Cannabis testing labs across the US are in hot water for inflating THC potency, according to a scathing report by fivethirtyeight.com.
Notably, there’s no evidence that cultivators are paying for fudged numbers. But the financial incentives are undeniable — high-THC products fly off of store shelves, and it’s the single most important factor when it comes to how people shop.
“The pressure is real. Full stop,” said Julia Jacobson, CEO of Aster Farms. “We have some retailers who love us, who sell out of our products, and they will only put our product on their shelves when it tests over 20 percent.”
The THC obsession
And yet, real ones know that high-THC doesn’t even equate to a better high. Increasingly, flower obsessives emphasize the significance of other cannabinoids, terp concentration and profile, in addition to things like setting and physiology. Andrew DeAngelo, cannabis advocate and co-founder of Oakland’s Harborside Dispensary, said one of his recent faves had a mere 12% THC.

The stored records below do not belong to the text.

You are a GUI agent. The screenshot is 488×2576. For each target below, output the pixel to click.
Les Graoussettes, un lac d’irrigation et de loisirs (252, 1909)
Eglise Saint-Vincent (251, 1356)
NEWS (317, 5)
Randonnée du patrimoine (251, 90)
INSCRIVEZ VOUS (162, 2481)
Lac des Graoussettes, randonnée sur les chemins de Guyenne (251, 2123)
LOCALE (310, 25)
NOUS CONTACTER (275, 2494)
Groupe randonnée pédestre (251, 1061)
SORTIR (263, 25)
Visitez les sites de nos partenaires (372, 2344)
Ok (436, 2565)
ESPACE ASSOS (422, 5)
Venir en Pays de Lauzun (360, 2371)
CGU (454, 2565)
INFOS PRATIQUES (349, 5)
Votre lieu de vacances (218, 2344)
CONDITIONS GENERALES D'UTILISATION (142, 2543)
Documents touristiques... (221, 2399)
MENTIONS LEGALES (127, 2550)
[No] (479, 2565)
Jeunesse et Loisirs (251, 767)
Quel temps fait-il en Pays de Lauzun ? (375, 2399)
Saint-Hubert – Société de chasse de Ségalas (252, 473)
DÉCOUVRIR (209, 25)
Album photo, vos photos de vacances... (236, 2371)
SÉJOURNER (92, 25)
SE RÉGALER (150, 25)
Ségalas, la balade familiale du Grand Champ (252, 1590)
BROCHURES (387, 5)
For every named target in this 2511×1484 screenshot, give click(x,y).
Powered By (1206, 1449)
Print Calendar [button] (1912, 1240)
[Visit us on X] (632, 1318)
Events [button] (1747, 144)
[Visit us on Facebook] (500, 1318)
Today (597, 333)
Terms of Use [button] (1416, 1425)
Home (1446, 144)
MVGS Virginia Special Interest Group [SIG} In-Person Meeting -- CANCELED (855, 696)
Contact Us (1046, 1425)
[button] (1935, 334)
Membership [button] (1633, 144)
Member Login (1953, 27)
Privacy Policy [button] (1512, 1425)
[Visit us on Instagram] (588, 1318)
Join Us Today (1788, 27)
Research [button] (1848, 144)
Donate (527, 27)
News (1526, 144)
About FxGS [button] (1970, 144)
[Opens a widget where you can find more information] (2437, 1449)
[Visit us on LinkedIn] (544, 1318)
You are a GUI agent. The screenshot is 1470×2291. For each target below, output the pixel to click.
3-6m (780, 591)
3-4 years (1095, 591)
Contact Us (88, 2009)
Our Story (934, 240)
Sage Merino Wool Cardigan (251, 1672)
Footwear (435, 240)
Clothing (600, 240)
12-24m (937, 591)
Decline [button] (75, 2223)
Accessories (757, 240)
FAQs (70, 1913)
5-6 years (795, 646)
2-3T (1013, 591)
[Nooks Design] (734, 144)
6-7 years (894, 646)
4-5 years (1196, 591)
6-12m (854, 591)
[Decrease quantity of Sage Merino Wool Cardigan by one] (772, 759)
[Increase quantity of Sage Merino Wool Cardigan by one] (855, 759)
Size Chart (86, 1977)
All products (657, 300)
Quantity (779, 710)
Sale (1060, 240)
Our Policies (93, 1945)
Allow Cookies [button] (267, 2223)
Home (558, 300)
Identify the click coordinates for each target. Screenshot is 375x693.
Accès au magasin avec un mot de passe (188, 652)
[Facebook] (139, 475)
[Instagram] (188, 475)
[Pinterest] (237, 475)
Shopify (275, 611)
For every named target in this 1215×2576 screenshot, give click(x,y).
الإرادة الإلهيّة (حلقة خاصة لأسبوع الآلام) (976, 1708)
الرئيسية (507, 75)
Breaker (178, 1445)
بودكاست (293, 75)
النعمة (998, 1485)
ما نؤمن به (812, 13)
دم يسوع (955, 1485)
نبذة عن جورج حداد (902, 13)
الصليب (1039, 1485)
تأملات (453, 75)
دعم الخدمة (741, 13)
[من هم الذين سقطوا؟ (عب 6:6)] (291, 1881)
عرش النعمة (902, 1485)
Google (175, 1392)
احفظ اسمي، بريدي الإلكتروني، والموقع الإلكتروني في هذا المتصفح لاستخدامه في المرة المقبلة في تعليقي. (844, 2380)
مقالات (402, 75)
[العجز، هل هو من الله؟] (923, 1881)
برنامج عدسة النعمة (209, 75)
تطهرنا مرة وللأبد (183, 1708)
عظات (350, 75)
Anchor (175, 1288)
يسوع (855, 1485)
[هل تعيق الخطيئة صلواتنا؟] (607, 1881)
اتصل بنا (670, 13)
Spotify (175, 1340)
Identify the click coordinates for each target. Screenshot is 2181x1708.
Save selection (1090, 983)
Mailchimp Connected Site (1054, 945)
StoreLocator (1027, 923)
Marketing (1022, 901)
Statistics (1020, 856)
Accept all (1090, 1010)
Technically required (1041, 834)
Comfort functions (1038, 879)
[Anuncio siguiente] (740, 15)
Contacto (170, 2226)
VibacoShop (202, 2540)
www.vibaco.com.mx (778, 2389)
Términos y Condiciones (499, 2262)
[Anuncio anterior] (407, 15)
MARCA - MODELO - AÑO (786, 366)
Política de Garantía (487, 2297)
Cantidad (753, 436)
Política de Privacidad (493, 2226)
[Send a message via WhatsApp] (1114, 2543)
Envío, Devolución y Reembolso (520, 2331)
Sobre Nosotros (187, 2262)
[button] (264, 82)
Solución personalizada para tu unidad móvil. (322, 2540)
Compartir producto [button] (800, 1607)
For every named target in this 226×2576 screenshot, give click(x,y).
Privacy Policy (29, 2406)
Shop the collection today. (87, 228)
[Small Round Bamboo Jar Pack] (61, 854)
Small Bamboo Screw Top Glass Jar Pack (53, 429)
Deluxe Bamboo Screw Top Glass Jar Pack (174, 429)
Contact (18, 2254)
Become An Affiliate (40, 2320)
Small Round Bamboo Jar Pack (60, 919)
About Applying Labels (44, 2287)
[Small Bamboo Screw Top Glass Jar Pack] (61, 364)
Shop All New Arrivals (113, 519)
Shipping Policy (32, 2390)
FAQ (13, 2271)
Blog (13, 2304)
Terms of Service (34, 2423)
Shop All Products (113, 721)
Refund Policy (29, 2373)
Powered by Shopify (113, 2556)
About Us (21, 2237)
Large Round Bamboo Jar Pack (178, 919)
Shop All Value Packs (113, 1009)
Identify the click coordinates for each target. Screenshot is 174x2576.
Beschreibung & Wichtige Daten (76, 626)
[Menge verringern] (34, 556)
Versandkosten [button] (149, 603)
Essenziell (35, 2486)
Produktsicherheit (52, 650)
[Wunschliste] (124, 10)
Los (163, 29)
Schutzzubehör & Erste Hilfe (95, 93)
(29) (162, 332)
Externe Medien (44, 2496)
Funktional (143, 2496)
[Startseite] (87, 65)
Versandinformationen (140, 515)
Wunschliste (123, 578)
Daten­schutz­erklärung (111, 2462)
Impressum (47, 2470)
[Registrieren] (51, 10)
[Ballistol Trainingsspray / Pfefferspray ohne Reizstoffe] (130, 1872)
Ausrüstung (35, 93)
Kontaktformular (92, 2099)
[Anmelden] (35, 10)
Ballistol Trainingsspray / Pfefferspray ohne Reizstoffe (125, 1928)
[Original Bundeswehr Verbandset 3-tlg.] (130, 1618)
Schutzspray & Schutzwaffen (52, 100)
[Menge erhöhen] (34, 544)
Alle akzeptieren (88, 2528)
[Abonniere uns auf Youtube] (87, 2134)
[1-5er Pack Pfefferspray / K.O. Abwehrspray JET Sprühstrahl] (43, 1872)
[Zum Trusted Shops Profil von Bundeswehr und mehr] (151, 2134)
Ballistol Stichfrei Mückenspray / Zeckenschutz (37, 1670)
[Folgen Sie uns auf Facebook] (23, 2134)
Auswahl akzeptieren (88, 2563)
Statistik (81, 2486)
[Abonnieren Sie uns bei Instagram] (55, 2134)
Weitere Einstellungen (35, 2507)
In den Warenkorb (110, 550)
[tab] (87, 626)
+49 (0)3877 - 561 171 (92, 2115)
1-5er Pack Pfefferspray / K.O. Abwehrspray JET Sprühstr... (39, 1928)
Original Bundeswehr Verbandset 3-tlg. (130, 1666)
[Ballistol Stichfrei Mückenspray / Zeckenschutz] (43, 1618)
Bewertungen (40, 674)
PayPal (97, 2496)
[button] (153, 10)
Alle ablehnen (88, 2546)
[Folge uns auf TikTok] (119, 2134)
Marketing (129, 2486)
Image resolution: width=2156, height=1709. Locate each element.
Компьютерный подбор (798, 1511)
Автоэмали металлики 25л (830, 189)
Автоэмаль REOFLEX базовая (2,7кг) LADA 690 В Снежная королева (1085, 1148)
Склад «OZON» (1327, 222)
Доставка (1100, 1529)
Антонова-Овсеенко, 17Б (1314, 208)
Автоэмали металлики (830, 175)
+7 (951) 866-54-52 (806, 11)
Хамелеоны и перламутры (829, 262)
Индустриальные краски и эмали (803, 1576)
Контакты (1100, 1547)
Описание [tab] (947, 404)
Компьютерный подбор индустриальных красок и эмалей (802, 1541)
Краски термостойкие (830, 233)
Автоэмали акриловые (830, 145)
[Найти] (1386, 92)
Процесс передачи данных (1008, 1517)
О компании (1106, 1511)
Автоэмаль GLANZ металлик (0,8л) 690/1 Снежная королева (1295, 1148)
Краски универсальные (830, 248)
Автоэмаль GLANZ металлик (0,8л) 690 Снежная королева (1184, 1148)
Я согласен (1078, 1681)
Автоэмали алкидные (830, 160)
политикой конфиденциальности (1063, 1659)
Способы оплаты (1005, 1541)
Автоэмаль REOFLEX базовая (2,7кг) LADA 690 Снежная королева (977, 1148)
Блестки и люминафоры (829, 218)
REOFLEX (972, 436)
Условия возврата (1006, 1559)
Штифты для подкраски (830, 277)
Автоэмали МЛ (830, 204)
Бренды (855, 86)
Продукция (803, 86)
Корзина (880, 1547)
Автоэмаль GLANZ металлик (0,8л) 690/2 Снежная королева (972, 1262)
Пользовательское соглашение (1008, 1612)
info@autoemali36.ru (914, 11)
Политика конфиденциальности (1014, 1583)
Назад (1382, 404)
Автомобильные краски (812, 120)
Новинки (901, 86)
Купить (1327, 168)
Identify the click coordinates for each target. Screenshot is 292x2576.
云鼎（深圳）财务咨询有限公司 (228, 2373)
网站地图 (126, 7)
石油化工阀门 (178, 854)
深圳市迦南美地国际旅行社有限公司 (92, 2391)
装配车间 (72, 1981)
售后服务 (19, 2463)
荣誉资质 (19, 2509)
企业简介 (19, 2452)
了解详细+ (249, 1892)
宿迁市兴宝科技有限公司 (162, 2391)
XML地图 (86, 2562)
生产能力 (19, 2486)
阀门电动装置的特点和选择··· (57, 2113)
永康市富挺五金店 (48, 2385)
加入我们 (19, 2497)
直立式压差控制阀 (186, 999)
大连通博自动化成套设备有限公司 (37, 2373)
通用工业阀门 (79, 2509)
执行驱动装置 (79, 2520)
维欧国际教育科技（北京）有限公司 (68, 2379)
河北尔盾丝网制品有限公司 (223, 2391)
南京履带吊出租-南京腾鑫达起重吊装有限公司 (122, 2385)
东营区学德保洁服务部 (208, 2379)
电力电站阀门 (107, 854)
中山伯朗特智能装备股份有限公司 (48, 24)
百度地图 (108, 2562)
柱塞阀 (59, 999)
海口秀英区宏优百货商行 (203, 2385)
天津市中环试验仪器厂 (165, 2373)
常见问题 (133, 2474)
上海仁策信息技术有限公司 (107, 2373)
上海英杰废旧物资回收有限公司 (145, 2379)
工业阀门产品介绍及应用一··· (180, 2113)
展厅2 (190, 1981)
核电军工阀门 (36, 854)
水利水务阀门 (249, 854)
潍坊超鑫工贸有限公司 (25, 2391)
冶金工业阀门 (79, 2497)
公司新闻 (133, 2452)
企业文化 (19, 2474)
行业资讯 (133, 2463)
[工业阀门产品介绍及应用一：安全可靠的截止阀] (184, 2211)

“That weed just did it for me,” he said. “I don’t want to name the brand because I don’t want people to think it’s a low-potency brand, it’s not.”
More dirty deeds
To make matters worse, a number of labs also aren’t identifying or disclosing bad batches with contaminants. It’s such a widespread problem, occurring from Washington to Nevada, some are calling for more lab regulation.
“I think it’s challenging for labs in this industry because with low regulatory oversight, there’s almost an incentive to have inaccurate data,” said Lev Spivak-Birndorf, co-owner of Michigan’s PSI Labs. “I have seen labels posted with 106 percent THCA. I don’t think you really need to be a scientist to know that some level of inflation is happening on a label like that.”